Dari tingkat rapuh sampai cadas.
Kita mengenal mereka dengan berbagai sebutan.
"Aku rapuh tanpa tanda jasa untuk benakmu".
Seakan-akan kalimat ini terlontarkan dari kapur tulis yang membisu.
Sekian tahun aku duduk di bangku sekolah, sekian banyak batang kapur yang mudah dipatahkan itu harus berubah menjadi debu dalam sebuah misi membangun masa depan generasi penerus.
"Aku ini keras, sangat keras dan kau pun tidak tahu apa gunaku!".
Demikian juga suara ini seakan berbisik dari sekumpulan batu.

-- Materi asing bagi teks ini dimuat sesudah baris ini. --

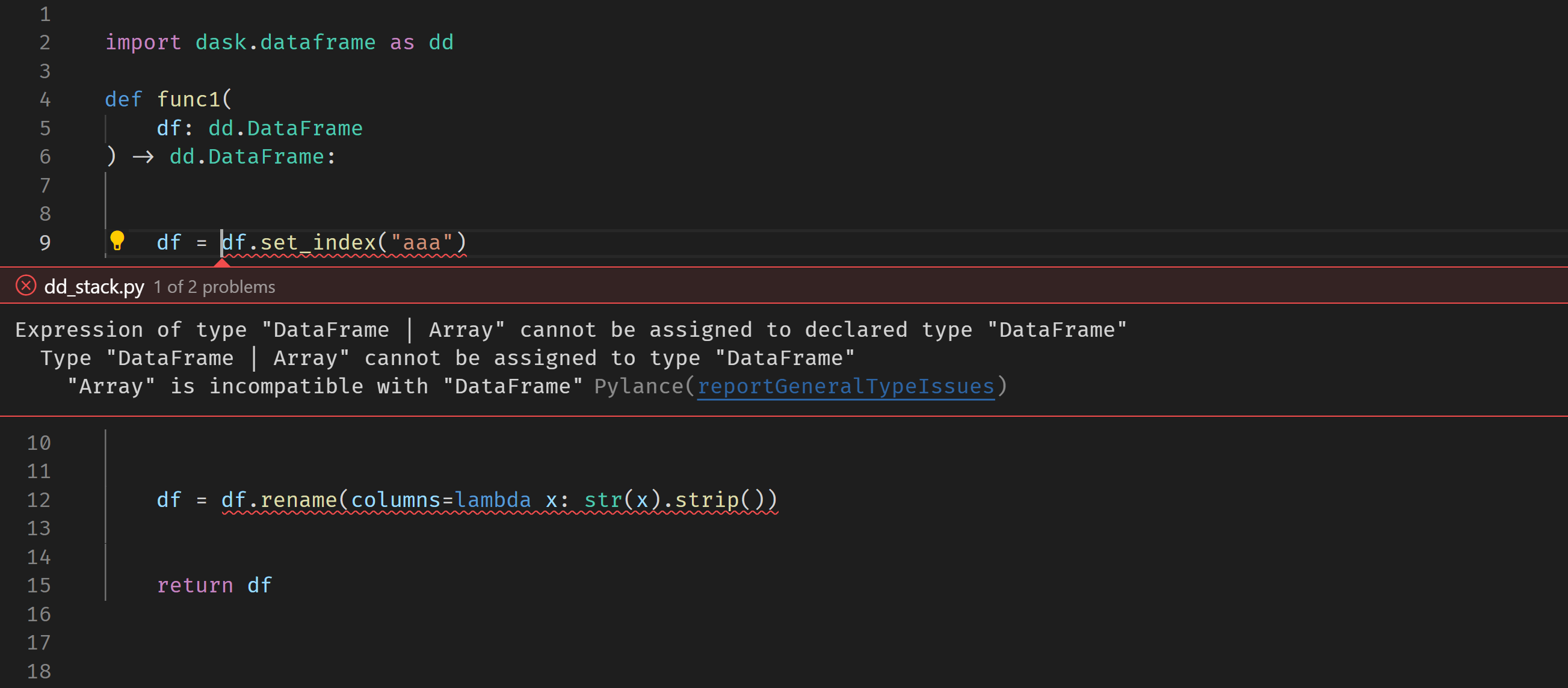Click the 'lambda' keyword on line 12

point(492,500)
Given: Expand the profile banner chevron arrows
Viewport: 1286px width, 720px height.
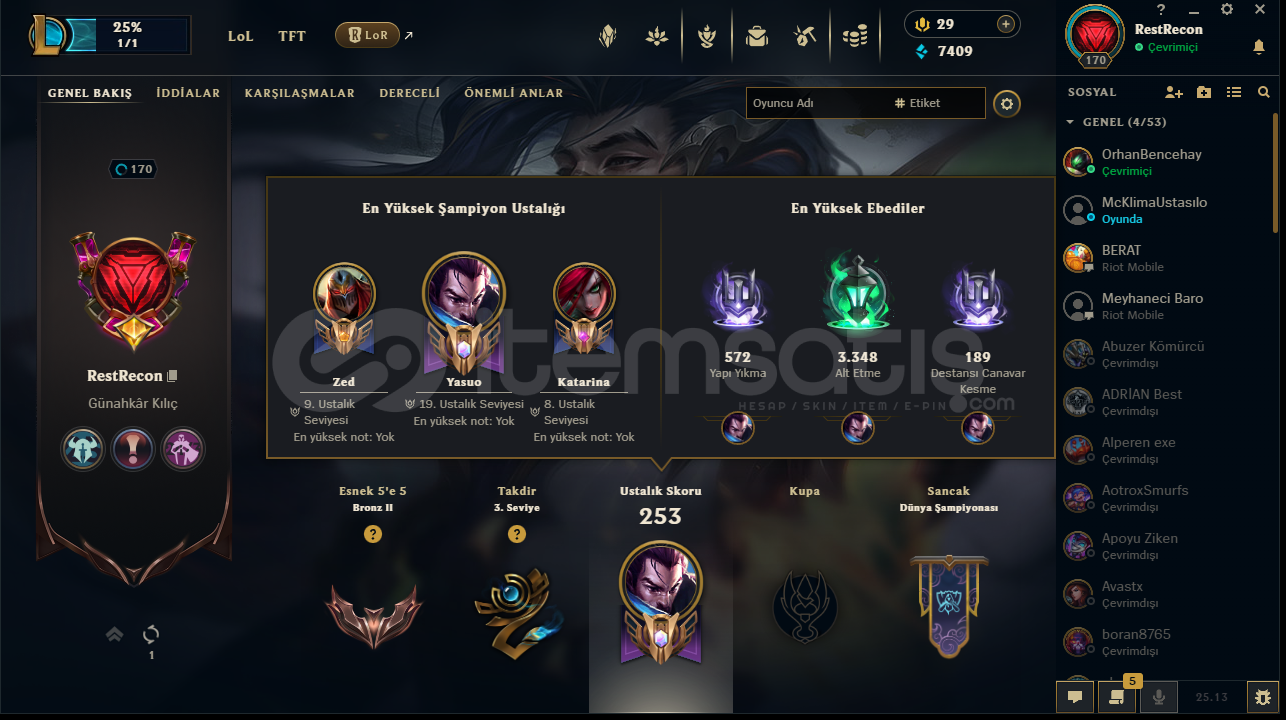Looking at the screenshot, I should [x=115, y=634].
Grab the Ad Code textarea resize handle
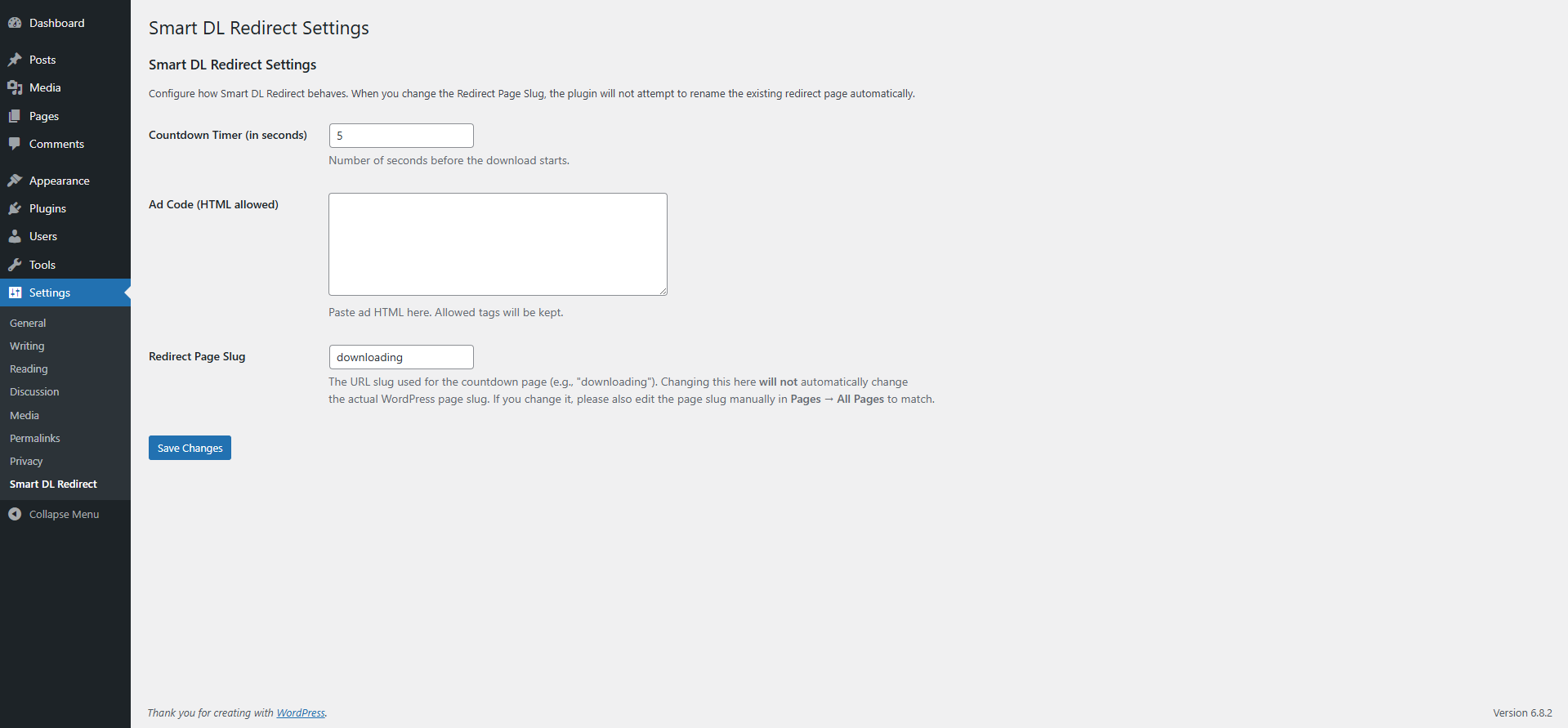The height and width of the screenshot is (728, 1568). (x=663, y=291)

Mereka yang bersama-sama dituangkan ke dalam liang fondasi, dan sering juga bersama pasir dan semen untuk berkolaborasi menjadi lantai.
Bersatu dengan kuat menjadi pijakan tanpa harus disadari kehadiran wujudnya.
DAN BENTURKANLAH DUA BUAH BATU DENGAN KERAS !!
Aku yakin akan adanya serpihan yang lepas dari keutuhan wujudnya yang sempurna.
Mungkin itu jalan yang ditempuh untuk mengubah wujudnya.
Namun akankah wujud impian kan tercipta tanpa rencana apa-apa?
Teteskanlah butiran air kecil pada batu yang terkeras.
Bukan hanya sesekali, tapi teruslah teteskan dengan sabar.
Akan terasa lama bukan, hanya untuk membekaskan sebuah lubang tipis pun tidak singkat. Seandainya ingin kuukir sebuah senyuman pada sang batu, mustahilkah?
Dalam sebuah hembusan, kita akan teringat pada angin.
Tiupan sepoi terasa begitu nyaman untuk menemani diri.
Pohon kan melambai, dan rumput kan bergoyang menyambut datangnya angin.
Kala pohon-pohon tunggal tumbang oleh terjangannya.
Sanggupkah diri kukuh bertahan diterpa tornado?
Bagaimanakah nasib kawanan rumput yang tumbuh bersama?
Aku bukan batu,bukan angin, bukan juga pohon maupun rumput.
Mereka hanyalah sekumpulan bisu yang tak mampu bicara.
Tapi undang-undang nomor berapakah? yang melarangku bergaul dengan mereka?